Eine Menge einfach schöner Bilder wird präsentiert: von Panorama-Aufnahmen des Bauernhofs in Cornwall und seiner idyllischen Umgebung bis hin zu Nah- und Detailaufnahmen von Schmetterlingen auf Ästen, schmatzenden Schweinen, grasenden Schafen und anderen Tieren, denen die Zufriedenheit irgendwie ins Gesicht geschrieben scheint. Diese Ansichten alleine sind bereits gute Argumente für das 'Organic Farming' und hinterlassen den Eindruck, dass dies doch die Art von Landwirtschaft ist, wie sie sein sollte. Eine Landwirtschaft, welche die Natur nicht beraubt oder ausnutzt, sondern mit ihr im Einklang funktioniert und sie sogar fördert. So werden auch selten gewordene Tierarten erhalten, sowie Getreide- und Obstsorten, die von der normalen Landwirtschaft weitestgehend ignoriert werden. David Wilson schaut sich an einer Stelle die Vielfalt der auf seinem Betrieb angebauten Apfelarten an.
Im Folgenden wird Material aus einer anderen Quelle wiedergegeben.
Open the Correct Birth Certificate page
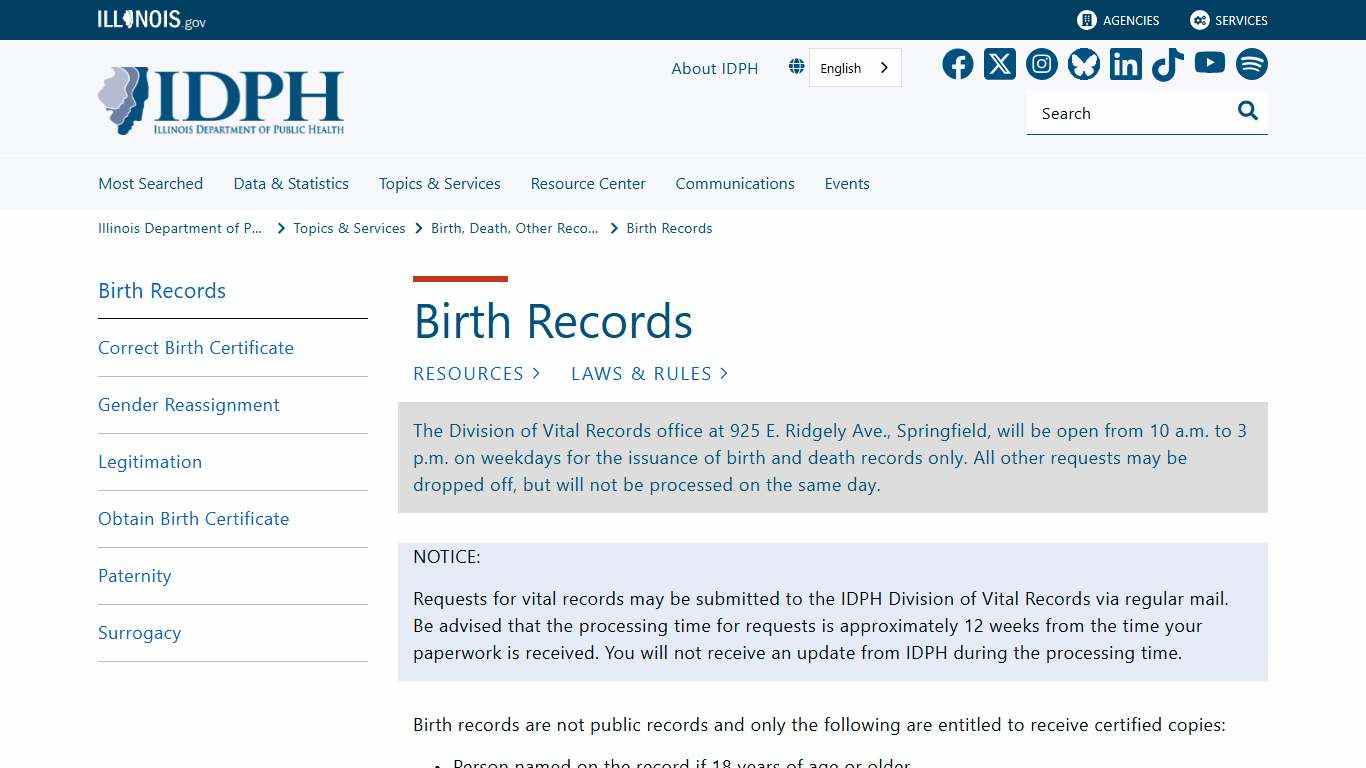Image resolution: width=1366 pixels, height=768 pixels. point(196,347)
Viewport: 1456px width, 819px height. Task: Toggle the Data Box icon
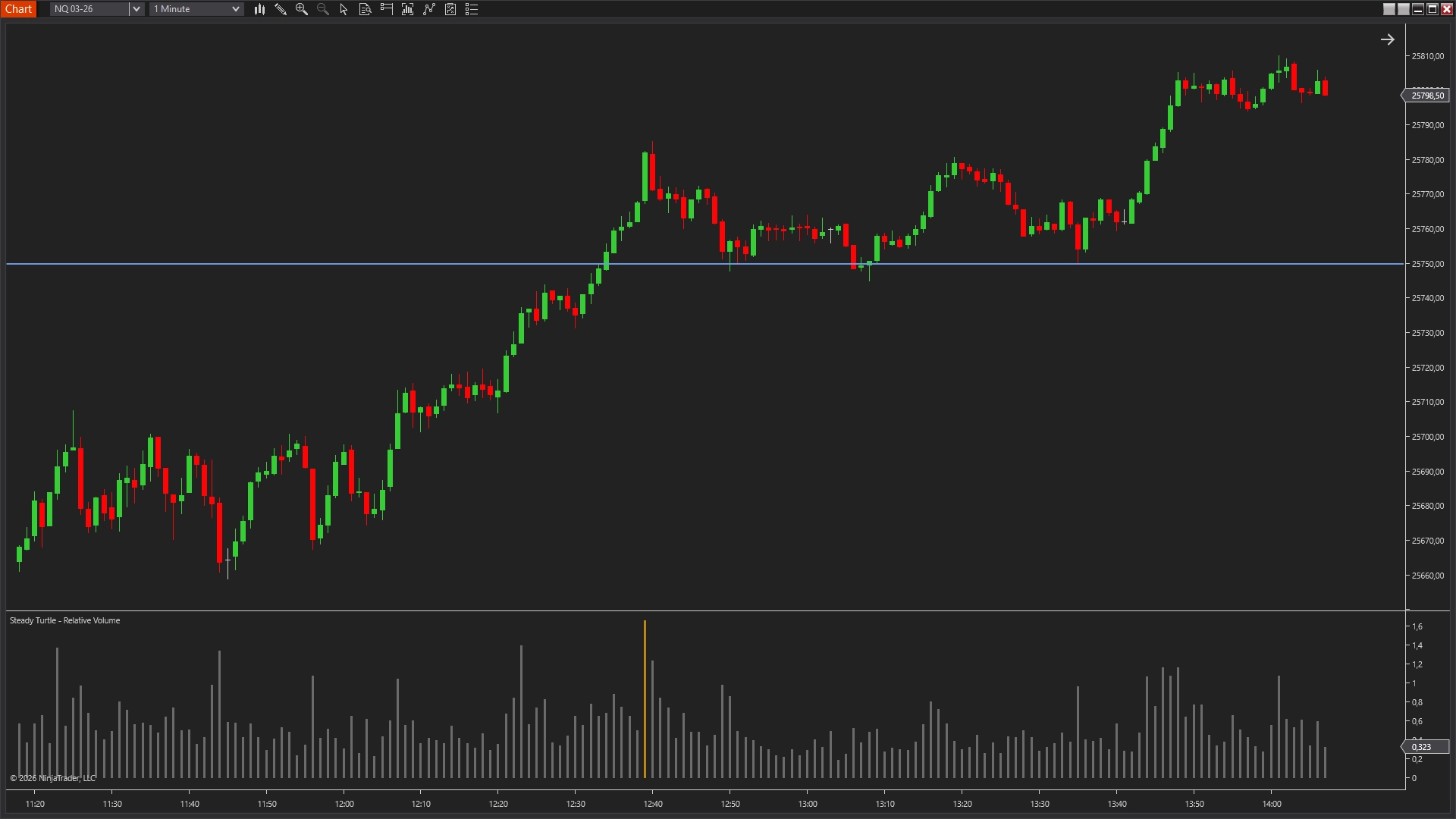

Als er die Namen der alphabetisch sortierten Sorten vorliest und man bald merkt, es sind nur die Sorten, die mit dem Buchstaben S beginnen, die hier gezeigt werden (während noch weitere Reihen von Apfelsträuchern links und rechts daneben stehen) realisiert man schnell, dass der Erhalt von einer größtmöglichen Vielfalt doch in unser aller Interesse sein sollte, vor allem weil all diese Sorten jetzt schon Gefahr laufen zu verschwinden. "Sterma Pippin, Summerland, Sunburn, Sungold, Sunrise, Sunset, ähm... Szabadkai Szercsika." liest er ab und gerät dabei selbst ins Schmunzeln, was diesem Moment dann doch wieder eine gewisse Komik verleiht. Ein lachendes und ein weinendes Auge sozusagen.

Diese Ambivalenz läuft wie ein roter Faden durch den Film und tut ihm sehr gut. Das Thema ist ernst und die hervorgebrachten Argumente sind hieb- und stichfest. Allerdings wird dabei übermäßige Melancholie vermieden, so dass der Film es schafft, eher den Samen für den Glauben an eine naturverbundenere Landwirtschaft zu pflanzen, anstatt den Zuschauer desillusioniert zurückzulassen.  'Der Bauer und sein Prinz' läuft ab heute (20. November) in ausgewählten Kinos und ist jedem, der sich auch nur halbwegs für die Thematik interessiert, durchaus zu empfehlen.